_SELECTED EXCERPT:_
Background Coronary artery disease(CAD) is a leading cause of death within the UK. Elevated resting heart rate (HR) is a consistent predictor of adverse prognosis in patients with cardiovascular disease. There remains a paucity of data on the characterisation and management of outpatients with CAD. The aim of the study was to describe a representative cohort of patients with stable CAD within UK primary care with a particular focus on HR and β-blocker usage.
Methods CLARIFY (ProspeCtive observational LongitudinAl RegIstry oF patients with stable coronary arter Y disease) is a global study of patients with stable CAD (defined as prior myocardial infarction, MI, or revascularization procedure, evidence of coronary stenosis of >50%, or chest pain associated with proven myocardial ischaemia). A total of 33 438 patients from 45 countries were enrolled between November 2009 and July 2010. Within the UK 2346 patients were recruited from 250 GP practices each providing 10 consecutive patients and they form the current study population. Patients were evaluated according to resting HR (≤60 bpm, 61–69 bpm and ≥70 bpm) and use of β-blockers. Multi-variable analysis of independent predictors of HR≥70 bpm was performed using a logistic regression model. This cut-off was selected based on results of several studies showing it to be an important prognostic threshold.

(Collection entries)
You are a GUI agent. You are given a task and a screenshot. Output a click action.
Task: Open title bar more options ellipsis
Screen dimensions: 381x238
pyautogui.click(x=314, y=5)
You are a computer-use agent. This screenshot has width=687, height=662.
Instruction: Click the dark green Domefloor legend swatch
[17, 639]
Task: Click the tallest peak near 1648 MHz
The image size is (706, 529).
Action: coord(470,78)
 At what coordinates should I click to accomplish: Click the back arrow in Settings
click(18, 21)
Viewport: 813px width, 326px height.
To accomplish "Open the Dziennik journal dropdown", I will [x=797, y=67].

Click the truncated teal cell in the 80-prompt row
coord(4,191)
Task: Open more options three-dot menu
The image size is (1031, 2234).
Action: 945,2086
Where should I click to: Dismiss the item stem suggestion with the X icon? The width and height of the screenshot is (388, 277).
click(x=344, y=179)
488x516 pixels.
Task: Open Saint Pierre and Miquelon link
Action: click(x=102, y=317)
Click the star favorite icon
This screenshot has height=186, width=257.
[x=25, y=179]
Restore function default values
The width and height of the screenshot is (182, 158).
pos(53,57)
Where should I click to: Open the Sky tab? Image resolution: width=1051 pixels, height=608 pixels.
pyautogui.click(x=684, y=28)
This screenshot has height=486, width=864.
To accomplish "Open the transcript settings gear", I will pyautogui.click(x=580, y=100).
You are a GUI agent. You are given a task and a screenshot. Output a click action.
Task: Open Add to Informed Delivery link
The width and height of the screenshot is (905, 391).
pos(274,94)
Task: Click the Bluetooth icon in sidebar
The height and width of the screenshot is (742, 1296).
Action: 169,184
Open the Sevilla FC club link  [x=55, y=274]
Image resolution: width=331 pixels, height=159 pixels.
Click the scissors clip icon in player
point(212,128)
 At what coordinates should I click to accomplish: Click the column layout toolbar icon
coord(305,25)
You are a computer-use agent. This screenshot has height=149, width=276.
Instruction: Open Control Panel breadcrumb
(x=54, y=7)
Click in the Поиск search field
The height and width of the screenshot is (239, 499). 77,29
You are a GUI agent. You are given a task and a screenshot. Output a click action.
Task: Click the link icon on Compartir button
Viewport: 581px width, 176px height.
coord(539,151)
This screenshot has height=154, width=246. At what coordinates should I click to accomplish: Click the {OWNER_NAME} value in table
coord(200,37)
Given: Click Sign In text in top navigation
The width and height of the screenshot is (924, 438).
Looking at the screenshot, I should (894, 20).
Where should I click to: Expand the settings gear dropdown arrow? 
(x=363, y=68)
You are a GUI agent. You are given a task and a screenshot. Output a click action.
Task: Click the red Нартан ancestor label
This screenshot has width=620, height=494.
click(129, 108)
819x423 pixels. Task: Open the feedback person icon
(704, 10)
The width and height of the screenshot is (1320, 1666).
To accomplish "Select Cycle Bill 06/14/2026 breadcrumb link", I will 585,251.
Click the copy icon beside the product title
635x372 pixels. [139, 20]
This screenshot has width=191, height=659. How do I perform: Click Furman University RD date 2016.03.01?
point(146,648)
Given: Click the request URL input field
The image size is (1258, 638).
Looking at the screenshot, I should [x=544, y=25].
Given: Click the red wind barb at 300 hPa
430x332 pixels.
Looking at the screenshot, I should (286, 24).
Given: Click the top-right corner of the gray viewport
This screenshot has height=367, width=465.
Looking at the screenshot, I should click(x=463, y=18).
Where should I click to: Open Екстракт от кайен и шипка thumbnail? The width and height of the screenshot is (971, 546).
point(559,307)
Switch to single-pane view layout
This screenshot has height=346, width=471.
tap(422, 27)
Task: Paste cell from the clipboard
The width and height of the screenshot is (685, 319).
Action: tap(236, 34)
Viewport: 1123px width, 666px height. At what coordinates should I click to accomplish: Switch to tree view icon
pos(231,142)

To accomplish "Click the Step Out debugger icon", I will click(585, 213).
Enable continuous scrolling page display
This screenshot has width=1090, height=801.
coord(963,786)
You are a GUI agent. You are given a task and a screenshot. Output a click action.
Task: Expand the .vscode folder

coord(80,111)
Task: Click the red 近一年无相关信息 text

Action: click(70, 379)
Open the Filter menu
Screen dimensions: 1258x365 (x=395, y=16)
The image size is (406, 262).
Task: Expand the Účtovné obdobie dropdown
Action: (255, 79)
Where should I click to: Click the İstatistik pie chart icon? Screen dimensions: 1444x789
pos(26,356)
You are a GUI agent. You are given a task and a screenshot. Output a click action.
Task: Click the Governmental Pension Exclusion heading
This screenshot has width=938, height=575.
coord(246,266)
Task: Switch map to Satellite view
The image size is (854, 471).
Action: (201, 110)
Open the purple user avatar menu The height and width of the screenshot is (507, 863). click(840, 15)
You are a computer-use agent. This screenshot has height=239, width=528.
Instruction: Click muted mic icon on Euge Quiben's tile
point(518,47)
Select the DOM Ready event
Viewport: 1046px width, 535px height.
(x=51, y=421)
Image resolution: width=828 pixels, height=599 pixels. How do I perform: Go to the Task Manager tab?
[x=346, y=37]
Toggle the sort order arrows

_QUESTIONS TO ANSWER:_
1. According to the study abstract, what conditions qualify a patient as having stable CAD? List every one.
2. Answer these from the study abstract:
(a) How does the abstract describe coronary artery disease's standing within the UK?
(b) How many GP practices recruited UK patients?
(c) What heart rate threshold did the logistic regression model test for independent predictors?
3. Resume the study abstract after its final sentence.
These items were taken from a source unrelated to the study abstract.

_EXERCISE RESULTS:_
1.
- Prior myocardial infarction (MI)
- Prior revascularization procedure
- Evidence of coronary stenosis of >50%
- Chest pain associated with proven myocardial ischaemia

2.
(a) A leading cause of death.
(b) 250.
(c) HR≥70 bpm.

3.
Results Mean age of the population was 67.4±9.2(SD) years, 75.7% were male, 18% had diabetes and 56% treated hypertension. 66% were on β-blockers, 87% aspirin, 58% ACE inhibitors, 18% angiotensin receptor blockers and 95% lipid lowering drugs. Demographics according to HR are shown in table 1. HR≥70bpm was also associated with worse angina class when present, higher diastolic blood pressure(BP), diabetes and not having had coronary angiography. In a multivariate model, HR≥70 bpm was independently predicted by female gender, diabetes, smoking, sedentary life style, increased alcohol intake, atrial fibrillation/atrial flutter, asthma/COPD, increased diastolic BP and those without PCI. Demographics according to β-blocker use are shown in table 2. β-Blockers were used more in those with current angina, treated hypertension and lower left ventricular ejection fraction; use was also associated with lower diastolic blood pressure BP, lower cholesterol and higher use of aspirin, lipid lowering drugs and ACE inhibitors. 40% of patients not on a β-blocker had symptoms indicative of intolerance or contra-indication to them.
Conclusions Although 65.6% of patients with stable CAD in the UK are prescribed β-blockers, 37.2% still have a resting HR≥70 bpm, a level shown to be associated with adverse prognosis. This is despite almost half of the patients with HR≥70 bpm already being on a β-blocker. Whilst it appears that further HR lowering is possible in many patients with stable CAD it remains uncertain as to whether it will improve outcomes.